**What you will do**
Word for word, print each record, dropping any image it holds.

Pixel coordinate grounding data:
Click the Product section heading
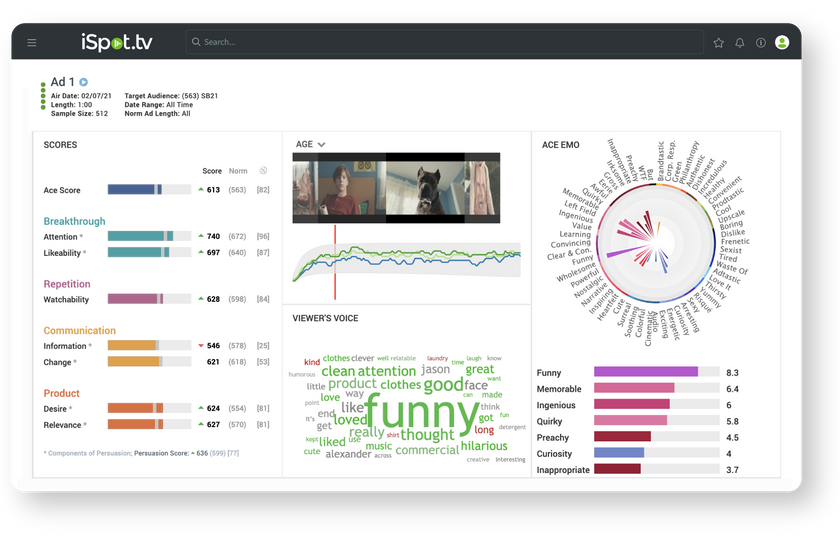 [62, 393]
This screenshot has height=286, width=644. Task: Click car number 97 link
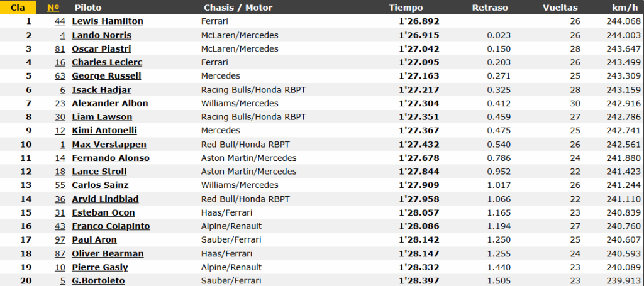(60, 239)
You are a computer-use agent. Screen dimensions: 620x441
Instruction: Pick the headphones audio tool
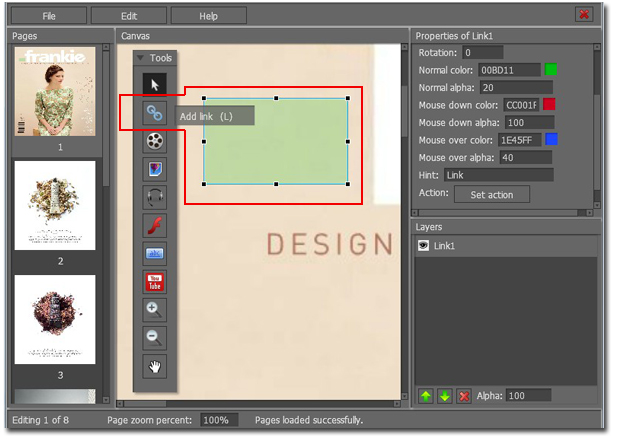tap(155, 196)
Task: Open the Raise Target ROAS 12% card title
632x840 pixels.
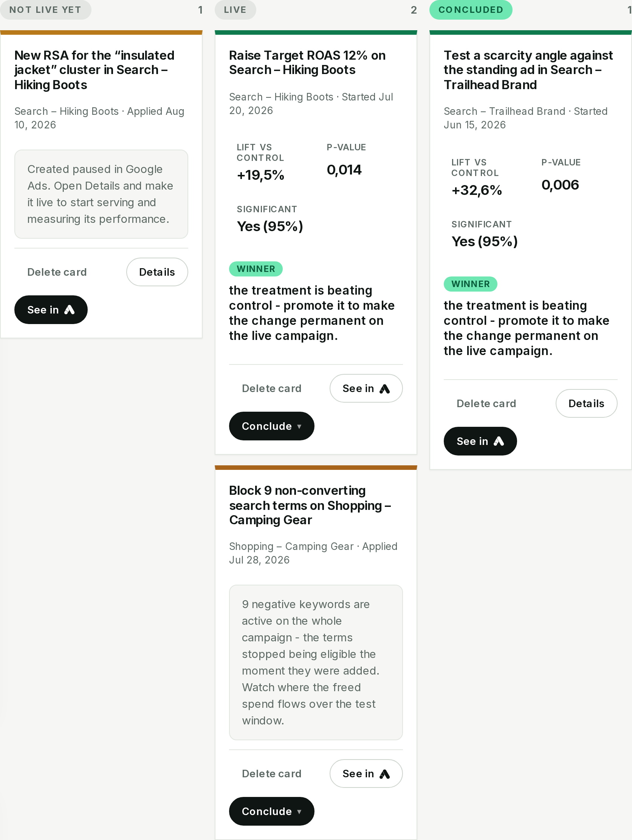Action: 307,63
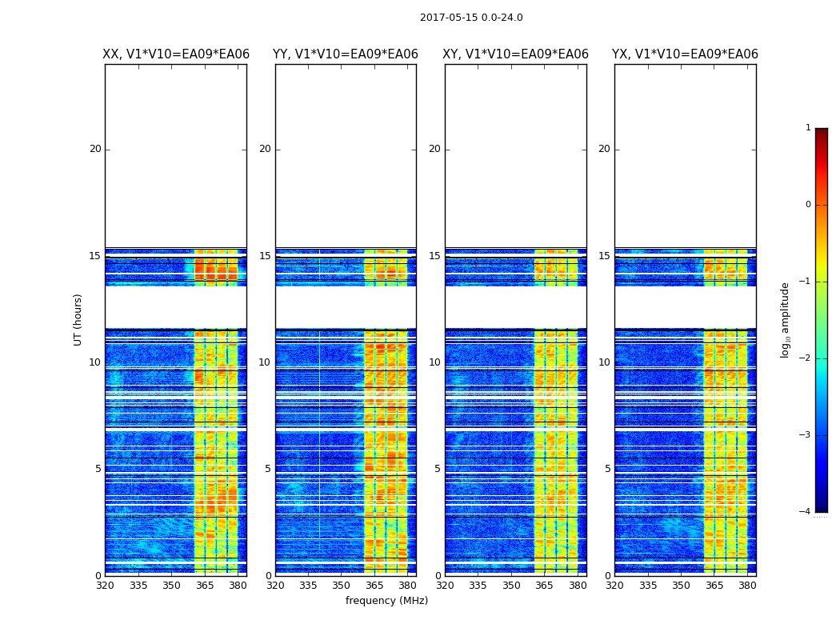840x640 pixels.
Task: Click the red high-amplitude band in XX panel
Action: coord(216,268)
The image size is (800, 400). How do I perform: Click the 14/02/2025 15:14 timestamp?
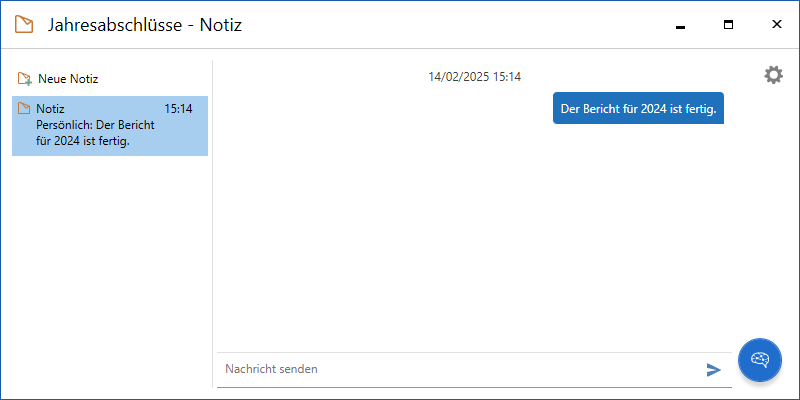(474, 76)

**Exercise answer**
Click the Product section heading
 [62, 393]
This screenshot has height=286, width=644. Task: Click car number 97 link
(60, 239)
You are a computer-use agent. Screen dimensions: 620x441
Instruction: Pick the headphones audio tool
tap(155, 196)
Task: Open the Raise Target ROAS 12% card title
632x840 pixels.
Action: 307,63
840x640 pixels.
Task: Click the red high-amplitude band in XX panel
Action: coord(216,268)
The image size is (800, 400). How do I perform: Click the 14/02/2025 15:14 timestamp?
(474, 76)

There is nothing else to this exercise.